第8話 モニターゲット

「……む! 何奴!」


 ジェットバイクで建設予定地に降りると、ビーコンの前の人物が振り返る。


 その人物は、恐ろしく美しい女性だった。


 腰まで伸ばした緑銀色の長髪と、透き通るような白磁の肌。


 民族衣装風のローブに身を包んでおり、背中には木製の大弓が覗いている。


 そして長髪の隙間から見えるのは、前世でいうエルフのような横長の耳。


 特徴的な緑銀の髪色と、人間とは異なる耳の形、つまり――


「……森霊族」

「貴様は……人間か?」

 

 森霊族の女性は警戒した様子で言う。


「なぜ人間がこんなところにいる? そもそもどうやって来た? ここら一帯は危険なモンスターがうろついているし、チェスターからも遠いはずだが――む、なんだそれは?」


 彼女の目線が僕の隣のジェットバイクに向く。


 僕は敵意がないことを示すため、なるべく朗らかに笑いながら口を開いた。


「ジェットバイク……簡単に言うと乗り物です」

「乗り物? 馬のようなものか?」

「うーん、まあそんな感じです。魔力を使って走ったり、空を飛ぶことができたりします」

「魔力を使って? そんなことが可能なのか?」

「はい。こんな感じで」


 僕はバイクに跨って敷地内を1周する。


 ついでに少しだけ空を飛んで戻ってくると、女性は口をポカンと口を開けていた。


「……な、なんだその乗り物は。魔道具の類なのか?」

「まあ、そうなりますね」

「むぅ……チェスターではそんな物が売っているのか?」

「チェスター? ああ、いや、僕はアミュズ王国の人間ですよ」


 チェスターというのは、魔法国家チェスターのことだろう。


 ここに来てルティアの授業が活きたね。


 それから僕は、レクシオン領から来たこと、バイクを自作したこと、この場所は空から見つけたこと等を話す。
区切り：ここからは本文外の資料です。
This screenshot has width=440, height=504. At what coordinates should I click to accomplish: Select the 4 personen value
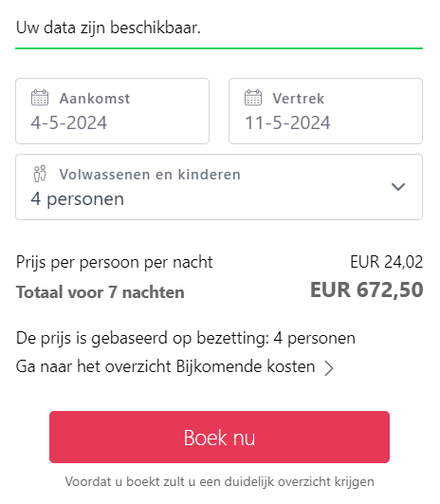(78, 199)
 変に隠したところで怪しまれるし、バイクが他では売っていないのも調べれば簡単に分かることだ。


 また、あけすけに話すことで、彼女の信用を得ようという打算もあった。


「少年がこのバイクを……にわかには信じられんが……」

 

 女性は驚いた様子を見せつつも、一応納得してくれたらしい。


 話の分かる人みたいでよかった。


 なんとなく、森霊族は閉鎖的というイメージがあったけど、別にそんなことはないのかもしれない。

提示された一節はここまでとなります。